▸ AUFGABE 1: Nenne alle Lösungen, bis zu deren Auffinden der SVZ laut dem Text über die Vergilbung bei Zuckerrüben ein neonicotinoidhaltiges Mittel als Übergangslösung zulassen lassen wollte.
▸ AUFGABE 2: Welcher Anteil der Felder zwischen Bern und Genf ist laut dem Text über die Vergilbung bei Zuckerrüben mit dem Virus befallen?

▸ AUSGEWÄHLTER TEXTABSCHNITT:
Die Zuckerrübenpflanzer werden von einer kleinen Blattlaus in die Knie gezwängt. Die Übeltäterin gedeiht mehr denn je, weil seit dem Neonicotinoidverbot 2019 Gaucho als systemisches Mittel verboten wurde. Die viröse Vergilbung, die durch Blattläuse übertragen wird, ist in diesem Jahr deshalb keine Seltenheit. Ertragsverluste bis zu 50 % müssen erwartet werden, berichtet Josef Meyer, Präsident des Schweizer Verband der Zuckerrübenpflanzer (SVZ), heute an einer Medienkonferenz auf dem Römerhof in Bühl BE. 

Der Befall mit dem Virus ist massiv

Zwischen Bern und Genf sind 80 bis 90 % der Felder mit dem Virus befallen. «Dies vom mittelschweren bis starken Befall», berichtet Josef Meyer. Östlich von Bern ist der Befall sehr unterschiedlich. «Es gibt Regionen, in denen der Befall stark ist, z. B. im Rheintal. In anderen Regionen stehen die Rüben sehr schön, jedoch sind in praktisch allen Feldern einzelne Pflanzen befallen.» Meyer geht davon aus, dass im nächsten Jahr sich die «Epidemie» auf die gesamte Schweiz ausbreiten wird. 

Bewilligte Insektizide wirken nicht

Von der virösen Vergilbung betroffen, ist auch Rübenpflanzer Joël Rösch, der auf seinen Feldern in Hermrigen BE seine Situation schildert. Der 27-jährige hat mit zwei Insektizidbehandlung regelmässig versucht, die Blattläuse zu behandeln. Ohne Erfolg. «Die Wirkung der Insektizide war nicht ausreichend.» Rüben, die von Anfang an befallen waren, sind seither kaum gewachsen. Für ihn ist durch die erwarteten Ertragseinbussen und tiefen Zuckergehalten die Kultur nicht mehr lukrativ. Gaucho sei für Rösch die einzige Lösung. Sie wäre viel schonender als die Flächenspritzungen, die er durchführen muss. Es besteht die Gefahr der Resistenzbildung. 

BLW schmettert Antrag für Notzulassung ab – SVZ ist dennoch optimistisch

Bereits im vergangenen Jahr beantragte der SVZ eine Notzulassung für ein Spritzmittel gegen Blattläuse. Das Bundesamt für Landwirtschaft (BLW) lehnte den Antrag ab mit der Begründung: Die Schädlingssituation könne mit bereits zugelassenen Mitteln bekämpft werden. Um in diesem Jahr die «Epidemie sofort zu stoppen», forderte der SVZ von der Schweizer Behörde als Übergangslösung ein neonicotinoidhaltiges Mittel zuzulassen bis biologische Bekämpfungsmassnahmen, resistente Sorten und/oder alternative Wirkstoffe gefunden sind. Auch dieser Antrag wurde vom BLW im Juni abgeschmettert. Für Josef Meyer ist das kein endgültiges «Nein». «Wir werden weiter kämpfen», sagt er auf Nachfrage der BauernZeitung. Denn das BLW habe zu dem Zeitpunkt der Ablehnung nicht die Auswirkungen auf dem Feld gesehen. Meyer ist daher positiv gestimmt, dass das BLW letztendlich eine Notzulassung bewilligen werde.

▸ VORLIEGENDE DATENSÄTZE:
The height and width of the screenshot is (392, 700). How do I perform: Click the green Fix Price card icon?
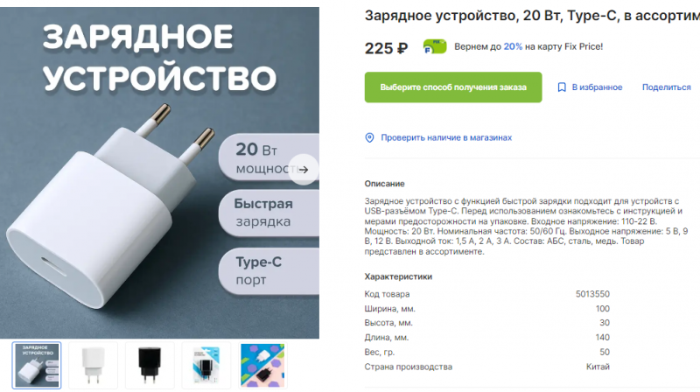[435, 46]
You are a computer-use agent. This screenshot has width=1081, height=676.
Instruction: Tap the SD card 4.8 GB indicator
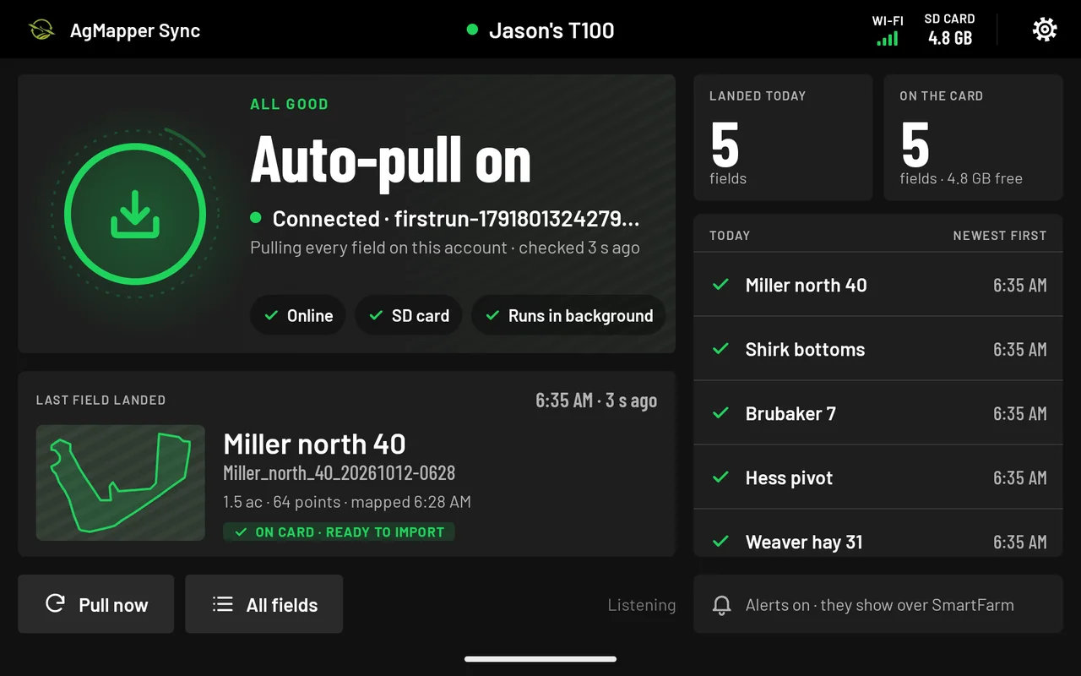pos(949,30)

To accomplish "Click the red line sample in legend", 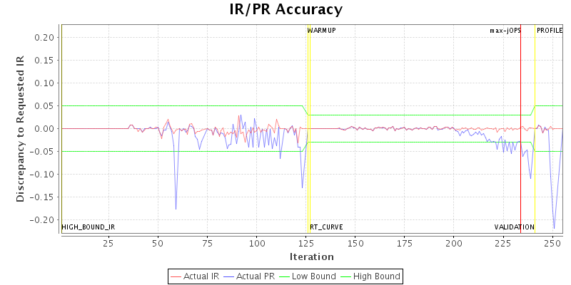I will click(x=176, y=276).
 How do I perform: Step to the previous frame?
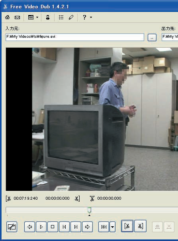click(64, 227)
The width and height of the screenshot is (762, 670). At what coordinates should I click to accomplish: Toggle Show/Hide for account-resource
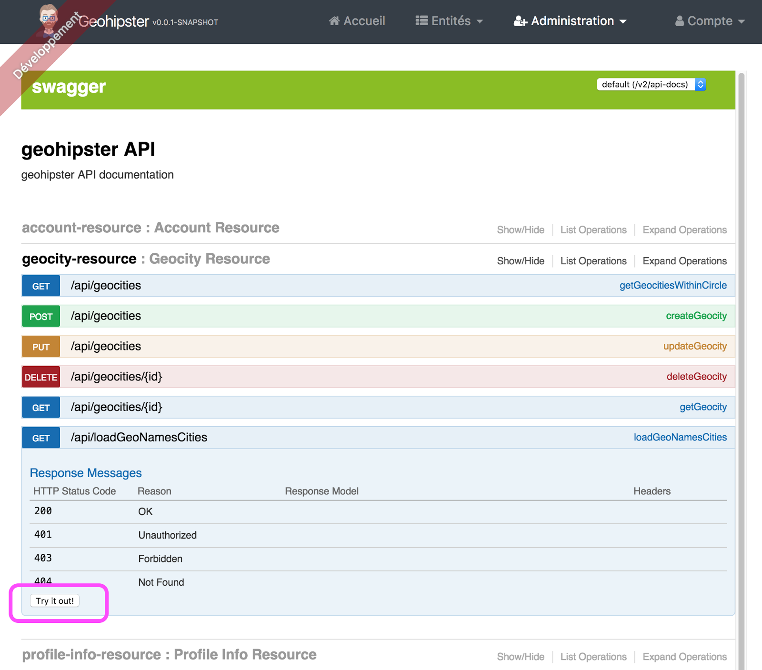click(x=521, y=230)
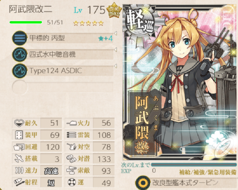Click the torpedo icon beside 甲標的 丙型
This screenshot has height=190, width=238.
point(19,38)
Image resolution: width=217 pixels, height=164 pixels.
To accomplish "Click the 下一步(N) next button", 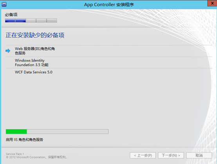I will click(x=171, y=155).
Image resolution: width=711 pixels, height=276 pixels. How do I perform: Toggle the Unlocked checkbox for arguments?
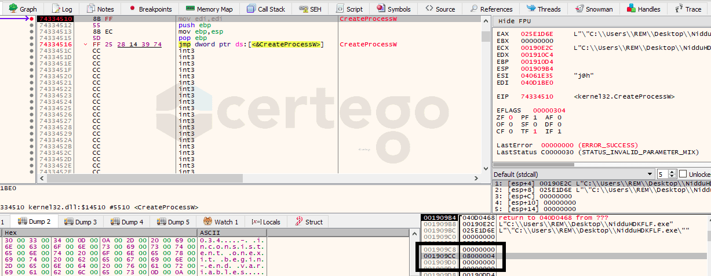683,174
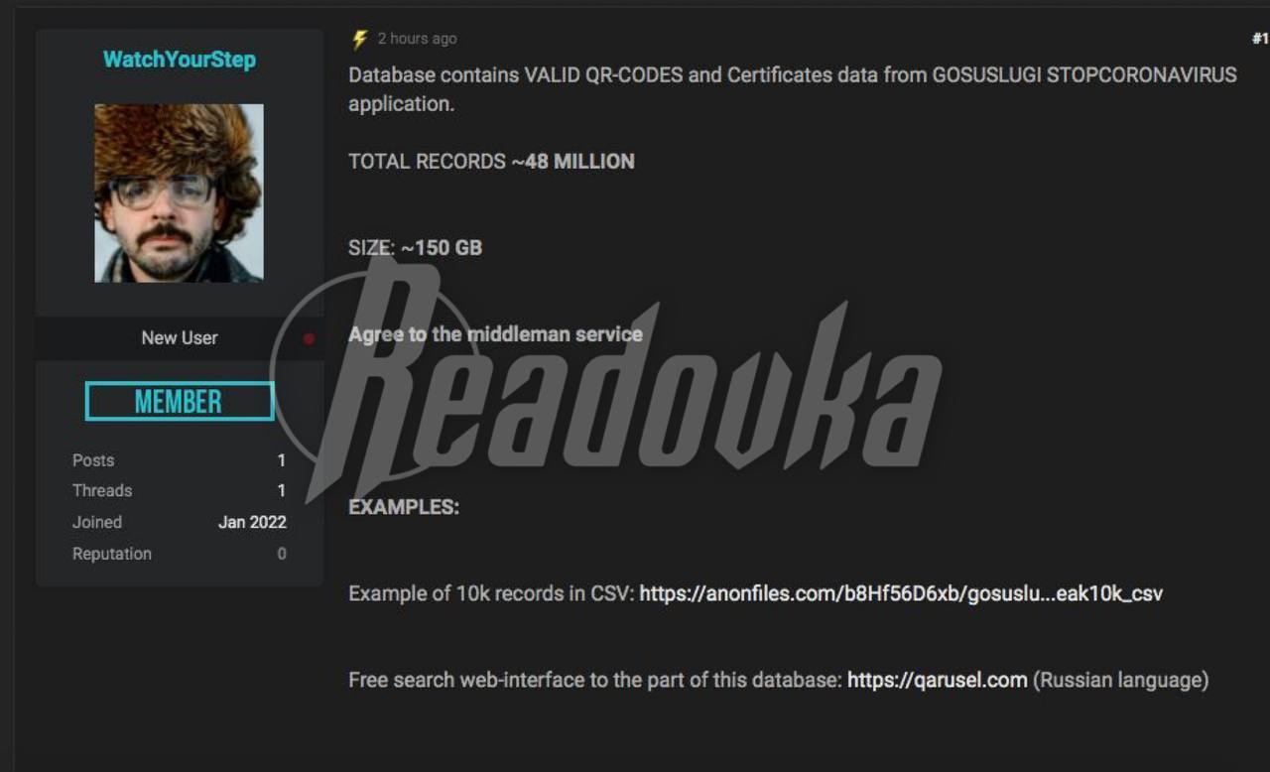Click the MEMBER rank badge

pyautogui.click(x=180, y=402)
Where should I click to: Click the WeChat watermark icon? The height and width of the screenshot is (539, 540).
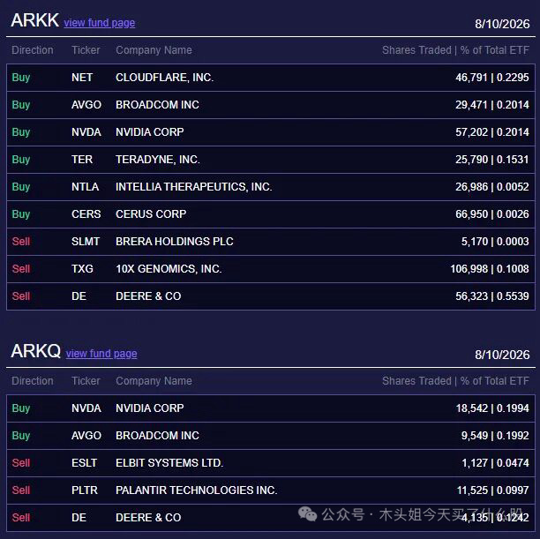point(307,513)
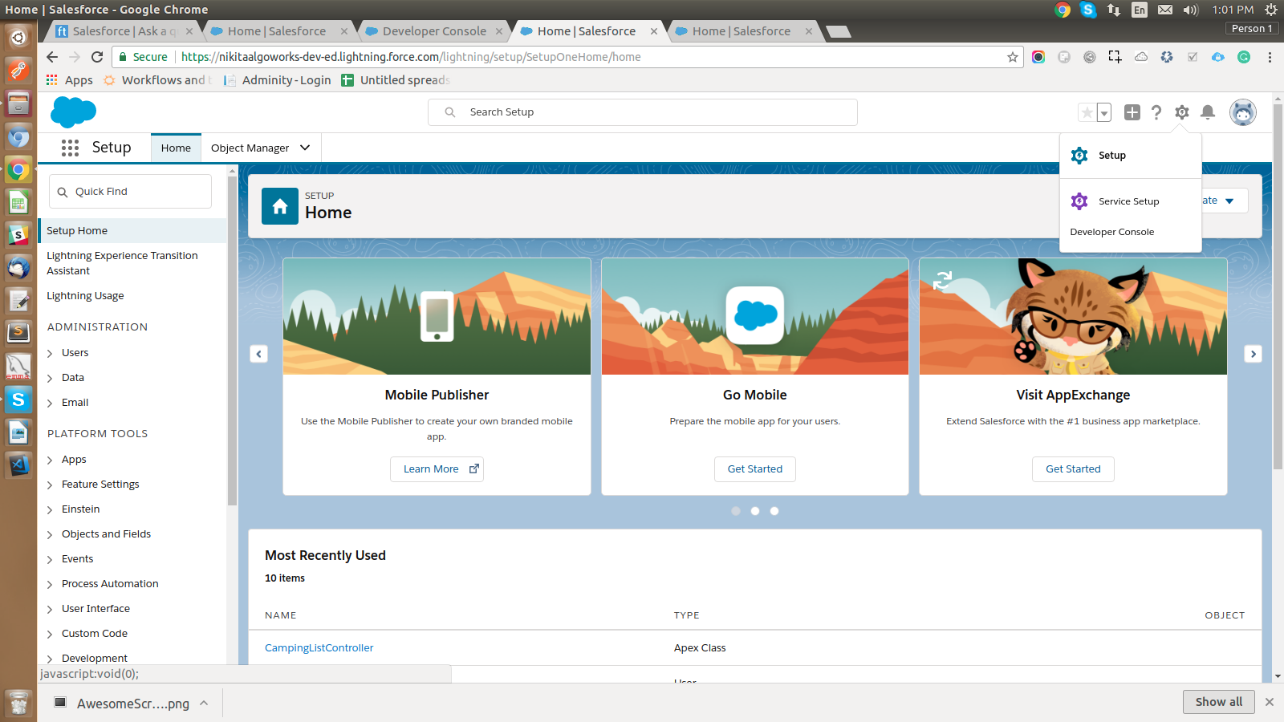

▸ ENDGÜLTIGE ANTWORT 1: biologische Bekämpfungsmassnahmen, resistente Sorten, alternative Wirkstoffe

▸ ENDGÜLTIGE ANTWORT 2: 80 bis 90 % der Felder